==== Source ====
One of the first things consumer-facing companies do in a Chapter 11 restructuring process is reevaluate their real estate portfolios to see which locations are performing, underperforming or have the potential to perform in the future, bankruptcy experts said.
Once they do, many landlords are faced with tenants asking to cut their rents or drop their leases altogether — which they are legally allowed to do with no consequence.
“The conversations themselves sometimes take the form of a game of chicken,” said Neill Kelly, managing principal and senior vice president of the restructuring and disposition team at SRS Real Estate Partners.
“It’s not how I personally conduct those conversations, but it’s very close to, in more cases than not, ‘Do this or take your store back,’” he added.
The retail sector and restaurant industry are taking the brunt of tariffs, elevated interest rates, inflation and consumers who are becoming more health- and money-conscious.
The consumer price index rose at an annual rate of 4.2% in May — the third consecutive monthly increase and the highest level since April 2023, according to Trading Economics.
More than 90% of Americans believe the U.S. is suffering from an affordability crisis, struggling with the rising cost of groceries and gas reaching a four-year high, according to a Harris Poll survey reported by The Guardian.
The average American can’t keep up. Nearly 50% of U.S. households didn’t earn enough to make ends meet in 2024, according to nonpartisan public policy organization Brookings Institution.
Consumers are readjusting their spending habits to keep up. While they are technically spending more money, they are buying less — and retailers are feeling the squeeze.
“If you’re in a business that caters to consumers who are feeling the brunt of some of the dynamics … your foot traffic is down, your sales are down, and you’re evaluating your platform,” Berger Singerman attorney Jordi Guso said.
For business owners, addressing real estate portfolios can take pressure off their balance sheets.
“It’s a huge difference because you’re driving earnings before interest, taxes, depreciation and amortization,” Guso said. “By closing the underperforming stores, you’re improving the enterprise’s earnings.”
While some retailers are trudging forward with new construction amid fluctuating tariff policies, many have struggled to stay afloat amid rising rent and design costs.
The quick-service restaurant industry is facing a financial slow bleed, a shrinking client base as the use of weight-loss drugs increases and more consumers become health-conscious, Guso said.
A handful of fast-food restaurants have struggled, filed for bankruptcy and are now either restructuring or selling their assets through an auction.
Popeyes franchisee Sailormen Inc., which filed for bankruptcy in January, found buyers for 97 of its restaurants across Florida, NRN reported. But it failed to attract buyers for 52 restaurants through the auction process. The court approved lease rejections for 18 of those locations.
Carrols Restaurant Group, a Burger King franchisee that filed Chapter 11 in 2025, rejected nine of its 57 leases during the bankruptcy process, according to a court filing.
“Most landlords don’t want to see their leases back,” Kelly said. “There’s always exceptions, obviously, but that’s a very powerful tool for a retailer to use to get their lease costs down.”
When retailers or restaurants file for bankruptcy, it doesn’t just affect storefronts. It can have a ripple effect into other real estate sectors, like industrial and office, Marcus & Millichap Senior Managing Director of Investments Darpan Patel said.
==== Stored data ====
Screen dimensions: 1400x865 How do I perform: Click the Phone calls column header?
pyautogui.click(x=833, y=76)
====
==== Stored data ====
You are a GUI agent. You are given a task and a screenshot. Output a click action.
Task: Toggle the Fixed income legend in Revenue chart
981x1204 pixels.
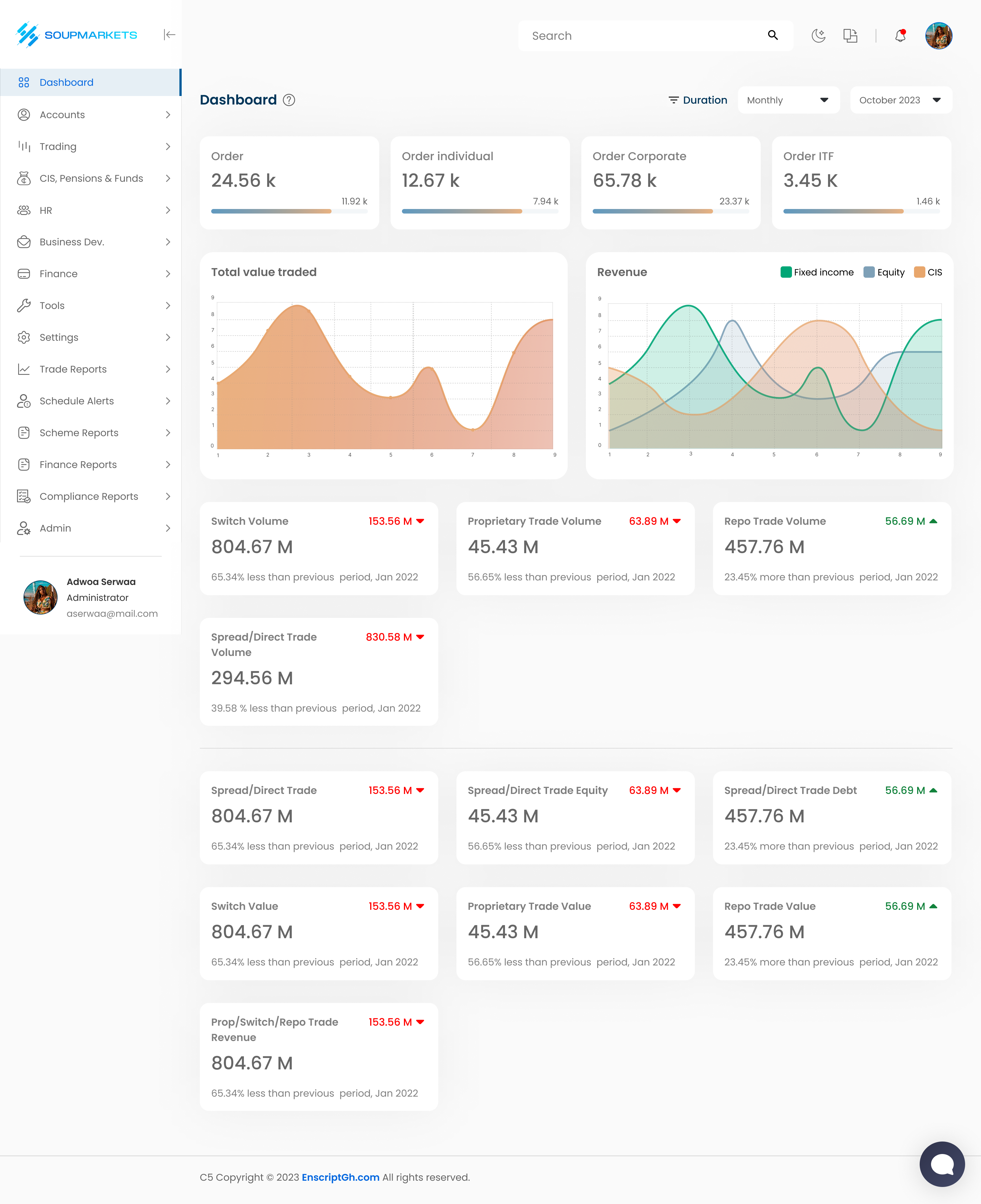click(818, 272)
====
Exercise details
Can you extend the article on retail and restaurant bankruptcies and their leases, starting after its final sentence? You won't need the lines for this.

Reply
While real estate owners also have to deal with similar economic pressures, Patel said the odds are in the tenant’s favor when it comes to the process.
When a court approves that a tenant can reject a lease, an automatic stay goes into effect, immediately prohibiting a landlord from taking any action against the tenant or its property.
If a landlord experiences damages due to a lease rejection through bankruptcy, damage claims are limited based on the rent owed to 15% of the remaining lease term.
The larger the company, the more power it has. Saks Global closed two-thirds of its locations during its Chapter 11 process this year, emerging from bankruptcy in June with 49 locations and 75% less debt.
“It’s probably easier for it to want to analyze whether it should close one of the stores and what it will realize if it just consolidates into one location,” Guso said. “A smaller business obviously can’t do that.”
Smaller businesses, which witnessed a 93% increase in Chapter 11 filings, according to Newpoint Advisors Corp., are a bit more constrained.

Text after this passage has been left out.